Have You Heard Of Symmedian?

I draw a lot more. Let $K$ be the midpoint of $AD$ . $\angle OKP = \angle OBP = 90^\circ$ , which means $OKBP$ is concylic, so $\angle BKP = \angle BOP = \angle BAC$ . Moreover, $\angle BDK = \angle BCA$ , so we have $\Delta BKD$ and $\Delta BAC$ are similar. 'Cause $K$ and $M$ are midpoints of $AD$ and $BC$ , respectively, we also have $\Delta BAD$ and $\Delta MAC$ are similar, which means $\angle BAD = \angle MAC$ , or $AD$ is the symmedian of triangle $ABC$ .

Now, look at the diagram again. Triangle $ABC$ with tangents at $B$ and $C$ cutting at $P$ , then $AP$ is symmedian. What about triangle $DBC$ ? It has tangents at $B$ and $C$ also cutting at $P$ , then $DP$ is also symmedian. That small thing gives us $\angle BDA = \angle MDC$ , or ${\color{#D61F06}\angle \color{#D61F06}B\color{#D61F06}D\color{#D61F06}M \color{#D61F06}= \color{#D61F06}\angle \color{#D61F06}A\color{#D61F06}D\color{#D61F06}C} = \dfrac12\angle AOC$ . Hence, $\angle AOC =54^\circ$ .

Another way to solve the problem, if you don't realize $DA$ is the symmedian of triangle $DBC$ , is by using the point $E$ , which is the intersection of $AM$ and the circle. $\angle BAD = \angle EAC$ means $\stackrel \frown{BD} = \stackrel \frown{EC} \Rightarrow BCED$ is a trapezium. Hence, triangles $BDM$ and $CEM$ are congruent, which also gives us ${\color{#D61F06}\angle \color{#D61F06}B\color{#D61F06}D\color{#D61F06}M \color{#D61F06}= \angle CEM = \color{#D61F06}\angle \color{#D61F06}A\color{#D61F06}D\color{#D61F06}C}$ (match with the upper red part).

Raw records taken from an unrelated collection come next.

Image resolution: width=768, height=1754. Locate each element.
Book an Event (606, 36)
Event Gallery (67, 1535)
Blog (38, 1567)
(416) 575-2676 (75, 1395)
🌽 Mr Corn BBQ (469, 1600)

Note: After reading the solution, you may find out that $AB$ is tangent to the circumcircle of $BDM$ . In fact, this problem is not original. What it asks is to prove the upper thing.

General formula: the measure of the angle AOC is equal to double the measure of the angle BDM.